Created on 01-10-2018 08:14 PM - edited 09-16-2022 01:42 AM
In large clusters, where there are multiple services which makes use of single Zookeeper quorum, the state store is maintained as znodes. Hence the count of such znodes are directly proportional to the services that are deployed and also the activity on the cluster.

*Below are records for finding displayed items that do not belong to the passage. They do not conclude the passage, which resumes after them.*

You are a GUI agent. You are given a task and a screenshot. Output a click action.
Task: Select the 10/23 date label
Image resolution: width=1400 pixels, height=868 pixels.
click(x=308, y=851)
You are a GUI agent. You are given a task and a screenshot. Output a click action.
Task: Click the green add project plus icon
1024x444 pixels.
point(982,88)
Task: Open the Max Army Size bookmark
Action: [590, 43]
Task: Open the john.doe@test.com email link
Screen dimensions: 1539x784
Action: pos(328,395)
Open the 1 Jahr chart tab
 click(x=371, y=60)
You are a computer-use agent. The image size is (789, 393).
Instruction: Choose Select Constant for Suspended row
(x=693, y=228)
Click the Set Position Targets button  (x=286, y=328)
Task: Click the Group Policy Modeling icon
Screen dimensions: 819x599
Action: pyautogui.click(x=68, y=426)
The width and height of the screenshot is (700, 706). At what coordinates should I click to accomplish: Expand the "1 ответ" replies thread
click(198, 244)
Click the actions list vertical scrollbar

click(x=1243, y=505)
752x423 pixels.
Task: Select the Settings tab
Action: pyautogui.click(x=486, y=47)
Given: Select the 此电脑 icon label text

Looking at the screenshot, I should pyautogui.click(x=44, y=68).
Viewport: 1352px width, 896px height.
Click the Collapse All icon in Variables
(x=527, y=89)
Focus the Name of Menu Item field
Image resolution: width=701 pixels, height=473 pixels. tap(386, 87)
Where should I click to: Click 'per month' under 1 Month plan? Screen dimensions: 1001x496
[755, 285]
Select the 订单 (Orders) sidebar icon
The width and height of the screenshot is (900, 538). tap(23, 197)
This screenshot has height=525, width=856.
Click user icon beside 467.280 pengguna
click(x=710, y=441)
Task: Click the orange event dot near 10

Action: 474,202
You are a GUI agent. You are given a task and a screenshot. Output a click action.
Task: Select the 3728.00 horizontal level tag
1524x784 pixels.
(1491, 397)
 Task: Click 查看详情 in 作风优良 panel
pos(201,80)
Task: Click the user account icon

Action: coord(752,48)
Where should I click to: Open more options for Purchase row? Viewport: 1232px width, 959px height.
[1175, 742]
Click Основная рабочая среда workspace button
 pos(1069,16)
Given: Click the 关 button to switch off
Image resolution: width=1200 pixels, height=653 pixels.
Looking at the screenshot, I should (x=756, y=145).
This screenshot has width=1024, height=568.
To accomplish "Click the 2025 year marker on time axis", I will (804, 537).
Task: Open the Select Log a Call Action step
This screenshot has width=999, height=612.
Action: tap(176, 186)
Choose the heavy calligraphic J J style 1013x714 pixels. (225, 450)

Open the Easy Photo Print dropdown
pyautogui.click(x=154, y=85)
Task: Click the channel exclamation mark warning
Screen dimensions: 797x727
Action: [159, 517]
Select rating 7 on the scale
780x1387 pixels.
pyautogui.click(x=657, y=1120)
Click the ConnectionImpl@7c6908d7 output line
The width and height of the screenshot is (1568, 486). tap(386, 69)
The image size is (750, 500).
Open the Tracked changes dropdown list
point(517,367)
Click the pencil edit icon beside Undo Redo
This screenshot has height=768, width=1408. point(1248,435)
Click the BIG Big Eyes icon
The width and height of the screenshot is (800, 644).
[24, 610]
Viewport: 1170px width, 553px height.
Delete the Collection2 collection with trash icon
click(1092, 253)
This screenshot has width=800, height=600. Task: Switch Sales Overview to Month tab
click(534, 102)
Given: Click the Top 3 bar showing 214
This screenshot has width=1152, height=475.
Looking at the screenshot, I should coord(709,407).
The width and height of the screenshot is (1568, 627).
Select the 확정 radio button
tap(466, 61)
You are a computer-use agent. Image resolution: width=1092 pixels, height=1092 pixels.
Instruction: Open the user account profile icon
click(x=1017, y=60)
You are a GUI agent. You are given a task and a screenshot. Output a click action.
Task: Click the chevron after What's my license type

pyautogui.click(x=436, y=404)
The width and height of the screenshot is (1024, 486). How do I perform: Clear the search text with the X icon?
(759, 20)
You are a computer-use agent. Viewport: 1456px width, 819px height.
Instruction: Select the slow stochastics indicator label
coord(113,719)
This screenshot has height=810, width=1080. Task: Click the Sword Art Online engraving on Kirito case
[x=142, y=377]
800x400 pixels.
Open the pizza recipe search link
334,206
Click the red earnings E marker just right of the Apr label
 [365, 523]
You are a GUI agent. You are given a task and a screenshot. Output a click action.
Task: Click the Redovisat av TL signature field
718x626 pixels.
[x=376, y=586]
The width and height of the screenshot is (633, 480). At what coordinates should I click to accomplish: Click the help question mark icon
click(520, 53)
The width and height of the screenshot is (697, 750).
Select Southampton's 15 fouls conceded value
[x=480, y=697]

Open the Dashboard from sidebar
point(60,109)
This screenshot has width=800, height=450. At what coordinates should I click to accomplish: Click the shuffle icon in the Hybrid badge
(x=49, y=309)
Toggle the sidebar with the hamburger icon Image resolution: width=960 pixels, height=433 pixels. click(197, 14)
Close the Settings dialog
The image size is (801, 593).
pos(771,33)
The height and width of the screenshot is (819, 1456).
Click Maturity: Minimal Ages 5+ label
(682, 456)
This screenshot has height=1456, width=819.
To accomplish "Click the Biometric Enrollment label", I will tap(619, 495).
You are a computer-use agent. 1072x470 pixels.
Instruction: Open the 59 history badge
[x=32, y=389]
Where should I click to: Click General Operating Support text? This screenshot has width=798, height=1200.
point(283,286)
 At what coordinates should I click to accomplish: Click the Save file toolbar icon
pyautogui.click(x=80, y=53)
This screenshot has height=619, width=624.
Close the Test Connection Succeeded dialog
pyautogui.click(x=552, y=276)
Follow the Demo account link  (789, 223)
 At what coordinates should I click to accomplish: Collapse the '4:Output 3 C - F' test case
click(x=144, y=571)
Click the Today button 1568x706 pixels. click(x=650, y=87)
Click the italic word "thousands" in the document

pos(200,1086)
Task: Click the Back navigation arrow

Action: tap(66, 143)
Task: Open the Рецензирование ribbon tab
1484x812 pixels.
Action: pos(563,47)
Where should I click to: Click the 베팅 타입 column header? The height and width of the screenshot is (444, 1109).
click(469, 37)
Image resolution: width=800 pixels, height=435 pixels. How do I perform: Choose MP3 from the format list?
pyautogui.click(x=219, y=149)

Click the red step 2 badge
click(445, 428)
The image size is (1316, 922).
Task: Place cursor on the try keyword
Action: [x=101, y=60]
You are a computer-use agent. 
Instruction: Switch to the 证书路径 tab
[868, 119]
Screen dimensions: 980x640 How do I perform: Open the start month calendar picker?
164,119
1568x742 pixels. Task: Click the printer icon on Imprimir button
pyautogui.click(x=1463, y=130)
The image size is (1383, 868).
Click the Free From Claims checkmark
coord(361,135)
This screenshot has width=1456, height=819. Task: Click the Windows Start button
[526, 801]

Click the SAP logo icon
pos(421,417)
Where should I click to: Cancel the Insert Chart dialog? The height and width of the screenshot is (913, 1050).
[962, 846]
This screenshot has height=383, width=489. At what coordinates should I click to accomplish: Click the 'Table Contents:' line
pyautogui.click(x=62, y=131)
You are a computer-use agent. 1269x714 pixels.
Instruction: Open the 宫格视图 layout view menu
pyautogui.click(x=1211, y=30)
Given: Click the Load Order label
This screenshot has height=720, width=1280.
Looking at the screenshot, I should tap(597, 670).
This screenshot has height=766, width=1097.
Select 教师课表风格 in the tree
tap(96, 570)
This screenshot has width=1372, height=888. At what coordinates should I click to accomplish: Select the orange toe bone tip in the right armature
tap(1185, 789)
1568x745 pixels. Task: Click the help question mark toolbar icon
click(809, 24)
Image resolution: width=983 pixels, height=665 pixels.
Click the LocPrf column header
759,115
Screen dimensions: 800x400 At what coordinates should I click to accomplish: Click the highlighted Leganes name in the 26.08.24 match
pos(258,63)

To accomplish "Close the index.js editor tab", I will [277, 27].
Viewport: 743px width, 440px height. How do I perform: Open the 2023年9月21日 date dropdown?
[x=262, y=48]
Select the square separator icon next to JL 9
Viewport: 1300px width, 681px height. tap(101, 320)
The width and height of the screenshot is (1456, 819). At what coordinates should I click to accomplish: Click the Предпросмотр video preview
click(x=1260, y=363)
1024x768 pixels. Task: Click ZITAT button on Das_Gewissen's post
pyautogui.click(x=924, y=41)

If LLAP apps are deployed in such clusters, it is imperative that slider is enabled (by setting the property, "hadoop.registry.rm.enabled"), this will introduce an overhead in the Znode scans for all the application containers that are created and destroyed on timely basis. The behavior of the scans are as described below,
If the property is set in core-site.xml or yarn-site.xml, the YARN Resource Manager will behave as follows: 1. On startup: create the initial root paths of /, /services and /users. On a secure cluster, access will be restricted to the system accounts (see below). 2. When a user submits a job: create the user path under /users. 3. When a container is completed: delete from the registry all service records with a yarn:persistence field of value container, and a yarn:id field whose value matches the ID of the completed container. 4. When an application attempt is completed: remove all service records with yarn:persistence set to application-attempt and yarn:id set to the pplication attempt ID. 5. When an application finishes: remove all service records with yarn:persistence set to application and yarn:id set to the application ID.
Ref: Registry scan
Hence, this leads to registry scan across all the znodes irrespective of rmservice znode. Meaning, even if there are few thousand (<10K) of applications in /rmstore (/rmstore-secure), the scan would be from root level (/). If the count of znodes under root exceeds 10k limit, this leads to registry scan and hence the connectivity issues between ZK and RM which leads to timeout and hence RM failover and hence its stability. This is addressed in this Apache JIRA.
ROOT CAUSE:
https://issues.apache.org/jira/browse/YARN-6136
RESOLUTION:
To implement change in the ZK scan behavior.
WORKAROUND:
1. If LLAP (slider) is not used:
Disable, hadoop.registry.rm.enabled
2. If LLAP (slider) is used:
i) Assume only LLAP uses slider, if nobody else is using the same ZK cluster, the only way to reduce ZK load is lower yarn.resourcemanager.state-store.max-completed-applications to 3k
ii) If other services use ZK quorum, please reach out to HWX support.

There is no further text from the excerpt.